[BEGIN TASK MATERIAL]

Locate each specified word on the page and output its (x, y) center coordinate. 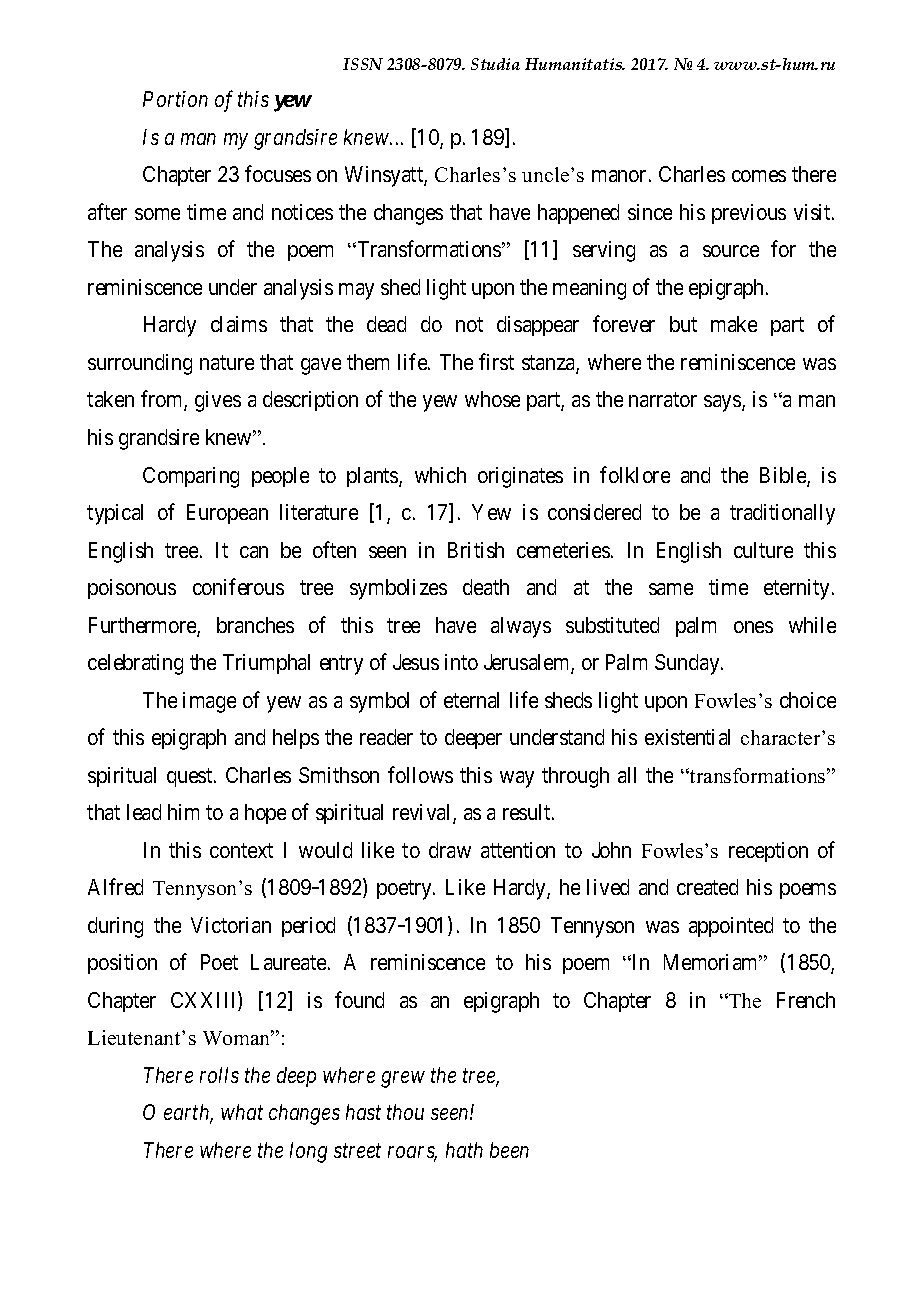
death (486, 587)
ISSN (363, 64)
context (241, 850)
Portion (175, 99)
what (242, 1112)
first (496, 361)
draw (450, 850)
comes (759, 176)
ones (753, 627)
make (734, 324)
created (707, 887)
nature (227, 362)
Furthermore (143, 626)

[END TASK MATERIAL]
[BEGIN TASK MATERIAL]

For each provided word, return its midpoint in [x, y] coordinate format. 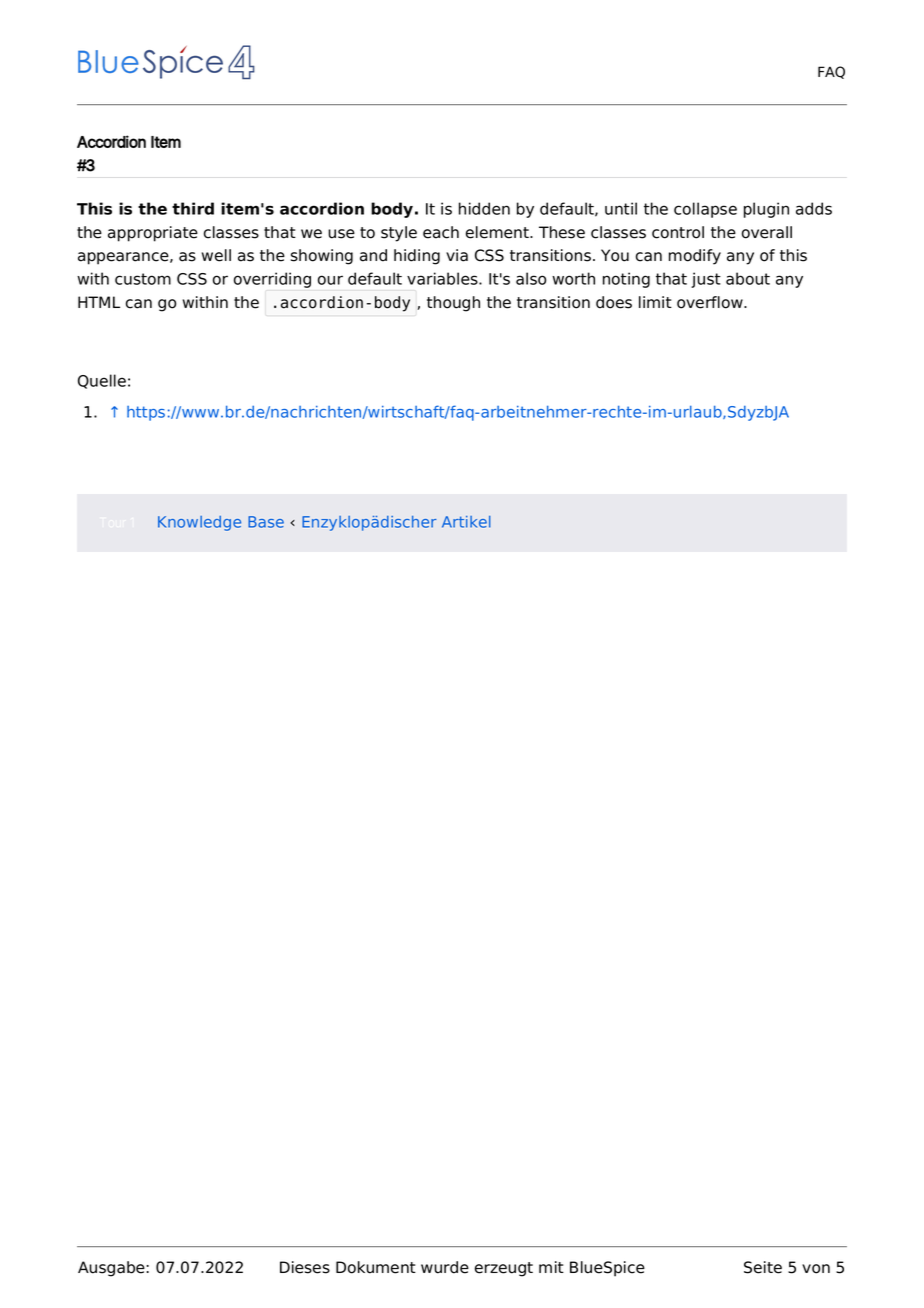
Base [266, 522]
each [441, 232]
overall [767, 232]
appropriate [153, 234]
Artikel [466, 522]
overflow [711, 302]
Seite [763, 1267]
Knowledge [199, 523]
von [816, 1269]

[END TASK MATERIAL]
[BEGIN TASK MATERIAL]

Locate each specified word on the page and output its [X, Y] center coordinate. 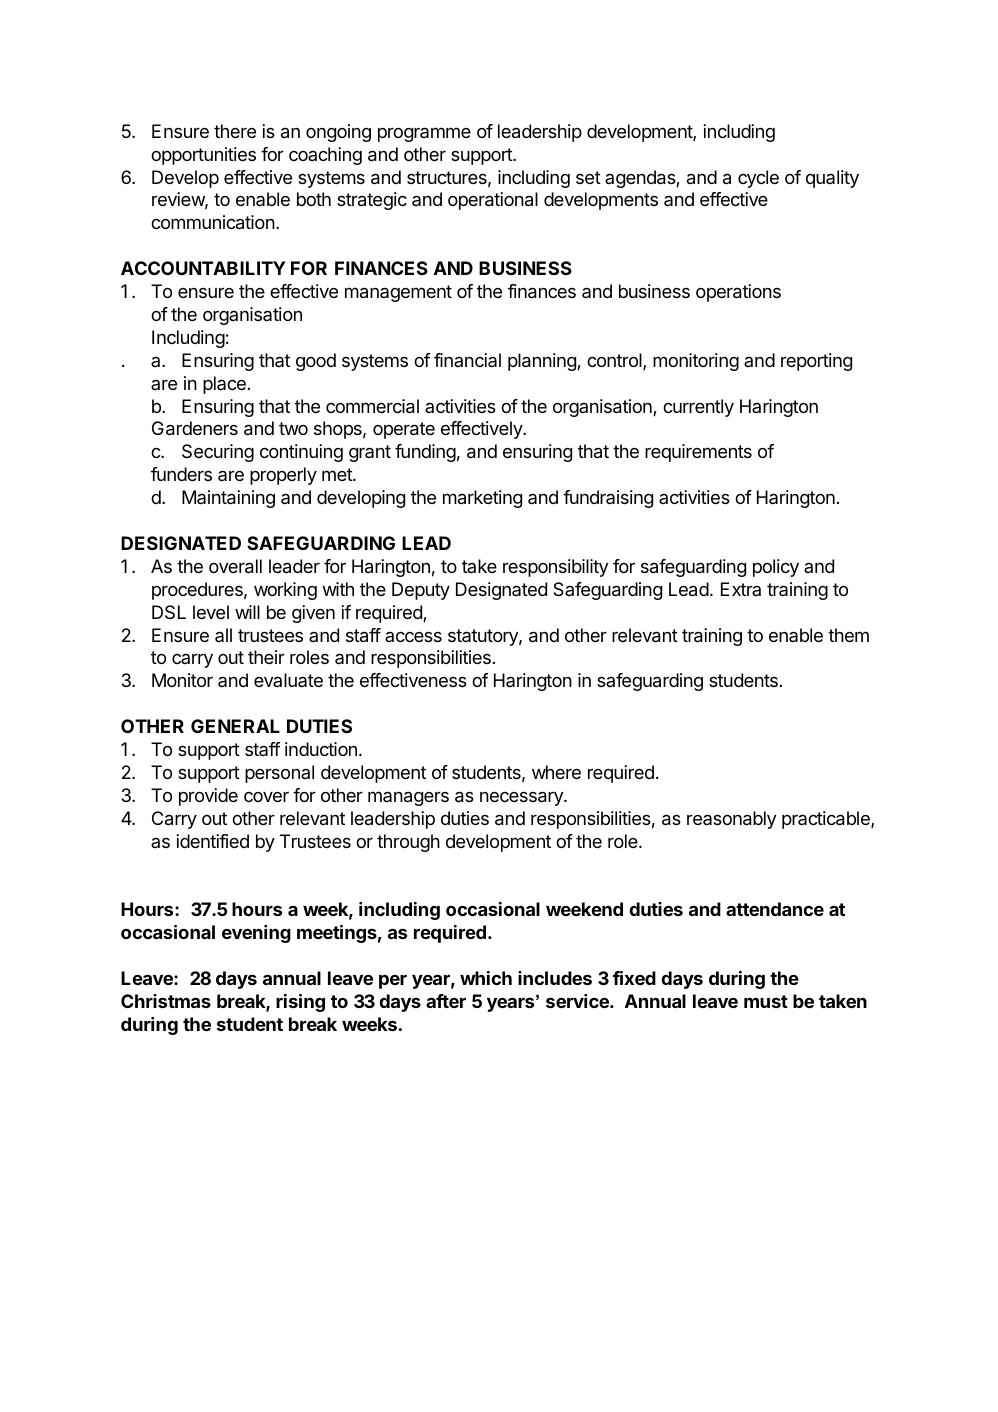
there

[END TASK MATERIAL]

_WHAT IS ASKED_: Reproduce the material from the line with "y) center coordinate." up to and including the line with "Furthermore (143, 626)", and leave the pictures out of your answer.

_CORRECT RESPONSE_:
Locate each specified word on the page and output its (x, y) center coordinate. 
death (486, 587)
ISSN (363, 64)
context (241, 850)
Portion (175, 99)
what (242, 1112)
first (496, 361)
draw (450, 850)
comes (759, 176)
ones (753, 627)
make (734, 324)
created (707, 887)
nature (227, 362)
Furthermore (143, 626)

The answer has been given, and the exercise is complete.